### [Your instructions]
Search the records for "computer" and copy each line that holds it.

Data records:
_ _ _ _ _ _ _

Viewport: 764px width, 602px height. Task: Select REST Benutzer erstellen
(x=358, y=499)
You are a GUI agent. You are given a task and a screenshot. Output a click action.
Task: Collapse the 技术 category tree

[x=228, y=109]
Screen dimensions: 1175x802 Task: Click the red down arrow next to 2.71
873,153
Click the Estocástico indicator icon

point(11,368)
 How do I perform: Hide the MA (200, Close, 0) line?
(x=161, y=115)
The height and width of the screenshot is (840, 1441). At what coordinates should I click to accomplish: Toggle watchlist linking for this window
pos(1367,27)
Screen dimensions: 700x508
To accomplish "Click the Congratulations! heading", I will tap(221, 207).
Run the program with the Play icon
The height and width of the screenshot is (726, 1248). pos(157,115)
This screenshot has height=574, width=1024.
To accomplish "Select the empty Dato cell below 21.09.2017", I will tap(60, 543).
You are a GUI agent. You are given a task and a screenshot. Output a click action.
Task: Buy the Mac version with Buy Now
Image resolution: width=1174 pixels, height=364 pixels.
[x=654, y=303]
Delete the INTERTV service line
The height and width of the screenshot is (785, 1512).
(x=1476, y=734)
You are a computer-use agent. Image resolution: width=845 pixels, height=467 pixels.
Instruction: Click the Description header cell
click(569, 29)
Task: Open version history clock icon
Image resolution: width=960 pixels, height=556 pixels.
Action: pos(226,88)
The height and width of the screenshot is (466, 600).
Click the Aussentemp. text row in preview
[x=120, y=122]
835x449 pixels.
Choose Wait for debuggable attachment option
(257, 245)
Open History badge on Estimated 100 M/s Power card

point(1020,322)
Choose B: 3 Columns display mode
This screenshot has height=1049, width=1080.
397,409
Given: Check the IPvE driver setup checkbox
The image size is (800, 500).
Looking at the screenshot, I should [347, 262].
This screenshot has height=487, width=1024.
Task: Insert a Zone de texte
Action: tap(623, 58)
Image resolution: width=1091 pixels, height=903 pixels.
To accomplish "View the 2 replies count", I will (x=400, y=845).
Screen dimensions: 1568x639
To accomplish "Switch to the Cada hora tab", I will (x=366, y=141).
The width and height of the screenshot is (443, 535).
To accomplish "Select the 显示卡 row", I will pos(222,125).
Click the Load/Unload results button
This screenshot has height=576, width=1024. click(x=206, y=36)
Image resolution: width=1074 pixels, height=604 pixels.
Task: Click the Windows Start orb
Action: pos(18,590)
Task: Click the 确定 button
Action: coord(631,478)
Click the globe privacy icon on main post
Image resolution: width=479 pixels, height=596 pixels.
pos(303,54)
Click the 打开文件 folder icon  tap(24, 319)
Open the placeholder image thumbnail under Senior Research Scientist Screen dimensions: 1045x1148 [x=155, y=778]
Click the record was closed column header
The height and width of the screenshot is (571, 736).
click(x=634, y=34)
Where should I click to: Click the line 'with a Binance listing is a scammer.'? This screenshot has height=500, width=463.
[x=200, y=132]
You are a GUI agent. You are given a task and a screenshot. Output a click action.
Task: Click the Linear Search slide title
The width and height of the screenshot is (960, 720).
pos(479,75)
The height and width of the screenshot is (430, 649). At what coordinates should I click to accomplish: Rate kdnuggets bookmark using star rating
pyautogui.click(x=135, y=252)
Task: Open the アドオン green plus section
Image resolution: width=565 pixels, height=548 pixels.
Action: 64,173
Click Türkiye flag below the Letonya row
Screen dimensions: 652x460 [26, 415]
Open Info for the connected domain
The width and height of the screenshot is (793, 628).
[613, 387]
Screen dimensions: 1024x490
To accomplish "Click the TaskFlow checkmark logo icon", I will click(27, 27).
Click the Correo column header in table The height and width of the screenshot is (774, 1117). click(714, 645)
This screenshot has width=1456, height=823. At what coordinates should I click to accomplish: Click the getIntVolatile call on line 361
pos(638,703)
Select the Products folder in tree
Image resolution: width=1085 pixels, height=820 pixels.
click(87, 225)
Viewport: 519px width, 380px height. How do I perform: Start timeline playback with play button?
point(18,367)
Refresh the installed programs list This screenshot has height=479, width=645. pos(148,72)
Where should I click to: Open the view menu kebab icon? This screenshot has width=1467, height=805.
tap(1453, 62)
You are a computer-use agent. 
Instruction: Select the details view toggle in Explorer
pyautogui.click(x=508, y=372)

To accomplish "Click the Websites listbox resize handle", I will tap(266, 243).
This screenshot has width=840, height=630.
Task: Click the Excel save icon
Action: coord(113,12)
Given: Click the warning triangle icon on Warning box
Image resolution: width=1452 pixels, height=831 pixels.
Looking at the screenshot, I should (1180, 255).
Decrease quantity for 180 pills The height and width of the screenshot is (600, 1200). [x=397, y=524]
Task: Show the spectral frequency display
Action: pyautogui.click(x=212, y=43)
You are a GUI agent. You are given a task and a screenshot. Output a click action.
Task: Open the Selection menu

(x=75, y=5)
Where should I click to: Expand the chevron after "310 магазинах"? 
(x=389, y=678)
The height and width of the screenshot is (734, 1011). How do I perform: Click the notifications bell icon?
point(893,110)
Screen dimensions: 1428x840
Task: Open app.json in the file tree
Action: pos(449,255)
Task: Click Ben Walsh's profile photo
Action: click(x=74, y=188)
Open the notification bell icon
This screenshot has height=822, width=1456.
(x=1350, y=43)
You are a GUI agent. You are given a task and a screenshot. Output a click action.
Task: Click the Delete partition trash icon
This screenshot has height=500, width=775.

_ _ _ _ _ _ _

### [Answer to the exercise]
You are a computer-use agent. Image resolution: width=845 pixels, height=467 pixels.
You are a computer-use agent. 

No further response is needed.